The Tax Cuts and Jobs Act of 2017, the largest tax code overhaul since 1986, was signed just 42 days after it was introduced and did not garner one Democratic vote. Bipartisan politics seems to be a thing of the past. Big hair and over-produced music isn’t the only thing we left back in the 1980s.
This political atmosphere will not come as breaking news to anyone who has followed the goings on in our nation’s capital as the federal government cranks back up after its second shutdown in a month’s time. Normally, I choose to ignore politics for more rewarding pastimes such as reading, playing with my kids or watching baseball, but I was compelled to pay attention when the pundits started talking taxes in late 2017.

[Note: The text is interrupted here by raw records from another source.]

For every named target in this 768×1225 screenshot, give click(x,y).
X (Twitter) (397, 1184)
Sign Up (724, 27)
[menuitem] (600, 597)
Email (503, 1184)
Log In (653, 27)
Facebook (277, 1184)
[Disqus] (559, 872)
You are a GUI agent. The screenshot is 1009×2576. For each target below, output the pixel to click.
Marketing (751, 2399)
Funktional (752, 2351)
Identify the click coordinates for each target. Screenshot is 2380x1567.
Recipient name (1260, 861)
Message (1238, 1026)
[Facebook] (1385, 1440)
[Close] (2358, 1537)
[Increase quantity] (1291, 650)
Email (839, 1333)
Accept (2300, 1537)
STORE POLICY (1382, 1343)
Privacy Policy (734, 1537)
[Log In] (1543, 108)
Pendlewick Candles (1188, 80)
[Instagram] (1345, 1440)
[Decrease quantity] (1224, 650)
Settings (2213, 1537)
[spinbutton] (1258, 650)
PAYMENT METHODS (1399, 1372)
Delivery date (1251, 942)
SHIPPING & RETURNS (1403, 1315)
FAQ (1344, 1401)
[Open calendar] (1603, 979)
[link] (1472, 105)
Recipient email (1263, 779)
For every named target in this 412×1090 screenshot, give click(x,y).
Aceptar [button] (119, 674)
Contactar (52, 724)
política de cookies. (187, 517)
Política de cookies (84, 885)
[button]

To fully understand this expansive new law, we must first examine the politics behind it. When John McCain gave the thumbs down to the Obamacare repeal bill on July 28, the GOP became desperate for a political victory to close 2017. Midterms loomed in 2018 and the party in control of both houses of Congress and the Presidency needed something to show for its time spent in power. Tax reform proved to be the winning issue.
Republicans made the decision to pursue this landmark legislation through something called the budget reconciliation process. This very mundane sounding exercise is only important to us for two reasons: 1) It sets a hard ceiling on the amount of deficit increase allowed over a ten year period – a limitation known as the Byrd Rule – and 2) allows for Senate passage with a simple majority and no filibuster that may accompany normal legislation. In today’s world, the difference between 51 and 60 votes in the Senate is an often unbridgeable gap.
The Senate set this 10-year ceiling at $1.5 trillion in October. At that point, Congress and the President had to agree on their tax priorities to fit into the space they created, and by Christmas, they were able to do so using a combination of tax cuts and eliminations of deductions that eventually netted to $1.456 trillion.
For example, the individual and corporate rate cuts cost the Treasury almost $2.6 trillion, but the $10,000 cap on the state and local tax deduction and the elimination of personal exemptions saved it $1.9 trillion, and 115 or so law changes later, the tax sausage was made.
Another little Byrd Rule nugget is that Congress made most of the corporate changes permanent and most of the individual changes temporary. Without further congressional action, we return to the old individual tax system after 2025. Republicans are betting that future Congresses won’t have the stomach to let taxes go up on 2026 1040s. This looks to be a pretty good bet, considering most of the Bush era tax cuts were originally set to expire in 2012 but were still in effect in 2017.
The long-term political ramifications are yet to be determined. Will the economic impact and higher paychecks outweigh the deficit hit in the minds of voters? Will Democrats, shut out of the process, succeed in attacking this legislation on the campaign trail as Republicans did after being shut out during the Obamacare vote in 2010? Most importantly, will baseball finally get going? Midterms are now just around the corner.